We walked all the way to the Ona Train Station on the Tenryu Hamanako Railroad line. This railroad has many stations on the historic register along the route. We departed the train at Mikkabi Station, to do a little exploring. The train runs about every hour, so you have to plan your activities around their schedule. In Mikkabi we discovered a very old Sake shop and of course had to make a purchase. We caught the next train to Nishikajima Station and then boarded the Enshu Railway back to Hamamatsu Station.

It was evening and we were interested in trying one of the many Brazilian restaurants in the area, but they were all buffet style. Hiro using his smart phone looked up a Mexican restaurant, which had very high ratings. I love Mexican food, but most of the ones in Japan are not authentic and the portions especially in the Tokyo area are more of a snack. Las Chillonas was beyond our expectations. First off, we met the owner Rosa who is from Mexico. Still thinking about the Tokyo small portions, we ordered Burritos, Chimichanga, and Nachos. When the food was delivered, we asked Rosa how come the servings were so big and her reply was “I like making the food the way I did in Mexico.” Needless to say, we both rate this is the best Mexican food in Japan.

We experienced heavy rain as we headed back to the Hamamatsu Station Hotel...

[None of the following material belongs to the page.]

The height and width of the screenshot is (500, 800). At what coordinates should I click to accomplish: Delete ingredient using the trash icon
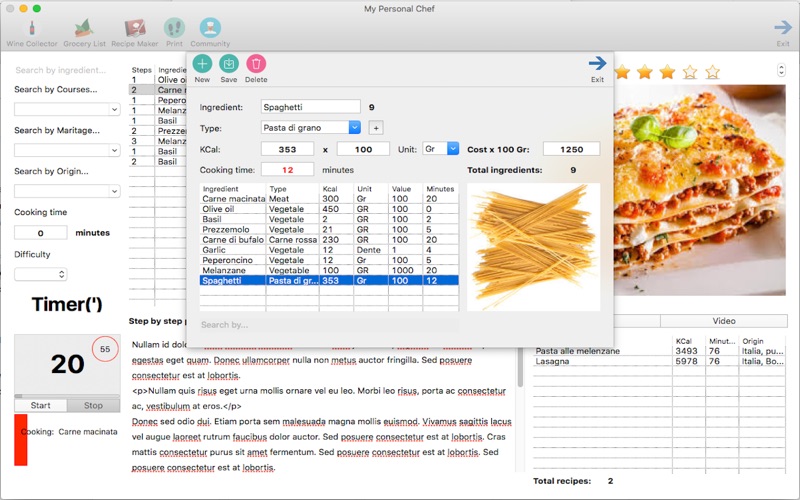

3 DAYS IN HAMAMATSU SERIES

1. Hamamatsu and Lake Hamanako

2. Ryotanji Temple and Ryugashido Cave

3. Hamamatsu City Exploration

Getting there

Take a Bus directly from Hamamatsu Bus Terminal to Lake Hamanako.

Rey Waters

Rey Waters @rey.waters

Born in the U.S.A. - Worked 30 years in executive management high tech Industry, owned a management consulting firm and a wildlife art publishing company.  In 2012 completed the Ultimate Travel Writer’s course and published my first article Tower Hopping in Japan with Travel Post Monthly.  Since ...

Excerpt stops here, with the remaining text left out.